To aid climbing, hoatzins are born with another feature unique to birds. Chicks have functional claws on their wings, which they use to help them scramble up trees, before dropping into water and swimming away to escape predators. Hoatzins crawl by alternating the movements of their front and rear limbs – the wings and legs – on opposite sides of the body just like lizards.

Although other species of birds such as ostriches, emus, and some ducks and swans have wing claws, they do not use them.
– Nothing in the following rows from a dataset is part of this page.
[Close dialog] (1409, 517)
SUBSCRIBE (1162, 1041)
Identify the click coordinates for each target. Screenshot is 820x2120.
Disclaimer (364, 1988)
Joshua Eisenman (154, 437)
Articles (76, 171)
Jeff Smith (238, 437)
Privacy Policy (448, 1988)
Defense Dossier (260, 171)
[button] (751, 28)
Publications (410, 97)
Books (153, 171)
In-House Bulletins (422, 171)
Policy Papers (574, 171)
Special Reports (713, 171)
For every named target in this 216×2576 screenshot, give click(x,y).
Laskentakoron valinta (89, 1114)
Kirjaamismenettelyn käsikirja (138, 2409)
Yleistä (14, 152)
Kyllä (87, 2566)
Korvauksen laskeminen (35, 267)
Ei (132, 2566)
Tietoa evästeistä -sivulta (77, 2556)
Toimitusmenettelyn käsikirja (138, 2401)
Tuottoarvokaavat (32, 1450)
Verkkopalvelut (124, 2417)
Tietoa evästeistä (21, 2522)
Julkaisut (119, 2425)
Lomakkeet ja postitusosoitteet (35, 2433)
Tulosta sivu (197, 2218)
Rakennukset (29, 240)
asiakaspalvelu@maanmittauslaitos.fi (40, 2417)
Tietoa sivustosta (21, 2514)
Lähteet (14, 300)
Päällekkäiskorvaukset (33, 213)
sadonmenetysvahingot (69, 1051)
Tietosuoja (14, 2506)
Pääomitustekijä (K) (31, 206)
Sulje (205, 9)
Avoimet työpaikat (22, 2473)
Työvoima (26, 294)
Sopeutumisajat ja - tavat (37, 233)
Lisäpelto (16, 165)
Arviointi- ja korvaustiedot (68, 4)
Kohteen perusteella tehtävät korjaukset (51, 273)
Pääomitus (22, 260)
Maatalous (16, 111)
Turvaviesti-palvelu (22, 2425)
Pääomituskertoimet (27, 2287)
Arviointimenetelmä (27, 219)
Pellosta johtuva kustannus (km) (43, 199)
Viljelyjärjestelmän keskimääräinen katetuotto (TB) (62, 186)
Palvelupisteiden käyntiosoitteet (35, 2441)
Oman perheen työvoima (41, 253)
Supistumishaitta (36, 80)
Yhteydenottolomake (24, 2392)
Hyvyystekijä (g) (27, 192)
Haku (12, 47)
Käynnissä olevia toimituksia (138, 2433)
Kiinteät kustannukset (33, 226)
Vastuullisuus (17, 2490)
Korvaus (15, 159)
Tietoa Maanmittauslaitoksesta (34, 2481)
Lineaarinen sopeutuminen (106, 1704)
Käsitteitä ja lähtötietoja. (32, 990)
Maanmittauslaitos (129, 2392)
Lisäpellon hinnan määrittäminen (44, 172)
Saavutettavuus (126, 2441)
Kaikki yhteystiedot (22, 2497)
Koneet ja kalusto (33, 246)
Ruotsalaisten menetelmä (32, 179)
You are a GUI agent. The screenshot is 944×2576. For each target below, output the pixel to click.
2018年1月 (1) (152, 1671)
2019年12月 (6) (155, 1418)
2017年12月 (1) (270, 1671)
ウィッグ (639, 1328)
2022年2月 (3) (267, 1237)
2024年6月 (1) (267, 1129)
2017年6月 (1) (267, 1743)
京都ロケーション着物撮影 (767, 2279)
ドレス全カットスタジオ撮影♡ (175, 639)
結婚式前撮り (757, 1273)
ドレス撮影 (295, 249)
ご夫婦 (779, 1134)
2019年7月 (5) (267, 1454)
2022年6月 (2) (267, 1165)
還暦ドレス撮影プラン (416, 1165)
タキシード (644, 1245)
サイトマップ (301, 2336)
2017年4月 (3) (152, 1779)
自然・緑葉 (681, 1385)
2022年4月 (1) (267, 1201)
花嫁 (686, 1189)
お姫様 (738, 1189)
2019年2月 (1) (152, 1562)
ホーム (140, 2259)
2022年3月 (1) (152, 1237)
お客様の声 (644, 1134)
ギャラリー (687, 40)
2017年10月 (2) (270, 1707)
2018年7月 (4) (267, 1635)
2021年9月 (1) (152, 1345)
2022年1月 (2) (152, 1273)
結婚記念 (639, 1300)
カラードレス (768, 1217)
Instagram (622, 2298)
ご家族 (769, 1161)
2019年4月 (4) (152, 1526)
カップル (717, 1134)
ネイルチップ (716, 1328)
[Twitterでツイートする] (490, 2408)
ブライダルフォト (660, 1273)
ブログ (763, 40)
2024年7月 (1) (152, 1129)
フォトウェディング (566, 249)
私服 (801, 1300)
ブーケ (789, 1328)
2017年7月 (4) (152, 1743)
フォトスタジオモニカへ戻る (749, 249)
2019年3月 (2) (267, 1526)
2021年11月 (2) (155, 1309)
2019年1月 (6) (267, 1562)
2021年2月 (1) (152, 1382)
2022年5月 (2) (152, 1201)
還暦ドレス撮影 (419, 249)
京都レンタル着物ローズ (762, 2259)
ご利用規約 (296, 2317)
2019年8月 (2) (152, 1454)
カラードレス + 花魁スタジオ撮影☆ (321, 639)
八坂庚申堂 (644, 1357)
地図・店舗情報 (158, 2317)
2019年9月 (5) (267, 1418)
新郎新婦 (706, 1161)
Research suggests that hoatzins did not retain their wing claws as they evolved from dinosaurs, but lost them and regained them through atavism where an ancestral genetic trait reappears either as a mutation or because they become useful again.

Despite its strange appearance and unique place in the evolution of birds, the lack of hunting and inaccessible, watery habitat which is no good for agriculture means the population remains stable and it is classified as Least Concern on the ICUN Red List.

However, eco-tourism may be having an impact on the likelihood of chicks making it to adulthood. The disturbance from tourists can cause the chicks to be stressed making them lose their appetite which in turns means they have a lower body mass and are sometimes too weak to escape from predators.

A scientific study conducted in 2003 showed that although hatching success was similar in areas visited by tourists to those that weren’t, chick survival was much lower than at undisturbed nests.